Never-ending growth of technique and artistry was ever present in the Sarasota Ballet's most recent triple-bill production, "Metropolitan."
| 6:00 a.m. December 6, 2017
Arts + Entertainment
One of the exciting parts of watching the Sarasota Ballet dancers is the seemingly never-ending growth of their technique and artistry. This was especially evident this past weekend as the company added two works to its already impressive repertoire list. Marcelo Gomes’ “Dear Life” and George Balanchine’s “Theme and Variations,” along with Sir Frederick Ashton’s “Illuminations,” made up the dazzling triple bill “Metropolitan,” performed at the Sarasota Opera House.
“Dear Life,” set to Beethoven’s famous 7th Symphony, opened the evening with a bare-chested Ricardo Rhodes appearing from behind the closed curtain while the orchestra was warming up. Rhodes plays a dying man who decides to write a letter to his own life to express his gratitude and revisit many memories and emotions he has endured. In this world premiere, Gomes seemed to perfectly showcase the strength of the dancers while still managing to challenge them. Whether it be the passionate pas de deux between Rhodes and “His Love” (Victoria Hulland), or the sprightly pas de trois representing “His Youth” (Samantha Benoit, Logan Learned and Ivan Duarte), the dancers embraced Gomes’ choreographic style with confidence and enthusiasm. Hopefully, this is just the beginning of a choreographic partnership between Gomes and the Sarasota Ballet.
Next on the bill was “Illuminations,” first performed in 2013 by the company. Ashton choreographed “Illuminations” in 1950 to Benjamin Britten’s settings of poems by Arthur Rimbaud on the New York City Ballet. The ballet portrays the poet’s turbulent life and struggles between his Profane and Sacred loves. Ricardo Graziano (The Poet), Ellen Overstreet (Profane Love) and Amy Wood (Sacred Love), all reprised their roles with even greater conviction than in 2013. Graziano, who was out most of last season due to an injury, is looking stronger than ever. Wood’s ethereal quality is the perfect contrast to Overstreet, who danced with a sense of abandonment and new-found maturity.

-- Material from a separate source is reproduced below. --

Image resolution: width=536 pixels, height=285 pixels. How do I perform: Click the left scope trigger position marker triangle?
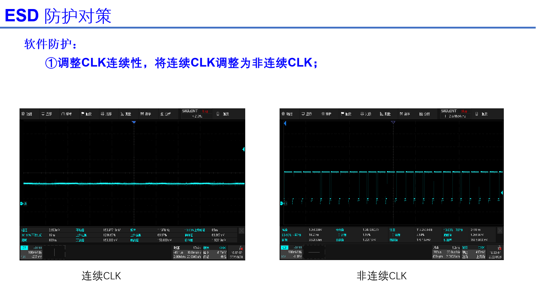(134, 122)
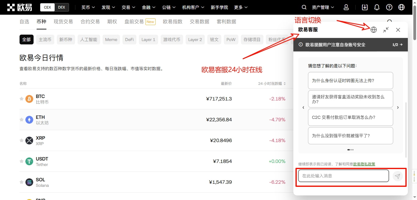The height and width of the screenshot is (200, 417).
Task: Switch the CEX/DEX toggle to DEX
Action: (x=62, y=7)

Perhaps the most coveted Balanchine work to perform is “Theme and Variations.” The exposing choreography requires a unified corps de ballet and a dynamic principal couple. The Sarasota Ballet nailed it. Kate Honea and Lucas Erni open the ballet with a series of tendus and proceed to perform almost every step in the Balanchine vocabulary. Honea has always been known for her lightning-speed footwork, but she hit a new level of artistic excellence last Friday evening. Erni, new to the company this season, is definitely one to watch. He and Honea tackled even the most challenging steps with a calm elegance. Other standouts were Dagny Hanrahan and Elizabeth Sykes in demi-soloist roles who danced with freedom and impeccable musicality.
The Sarasota Orchestra, conducted by Ormsby Wilkin, played beautifully the entire evening. Another special treat was tenor Jason Ferrante, who sang flawlessly during “Illuminations.”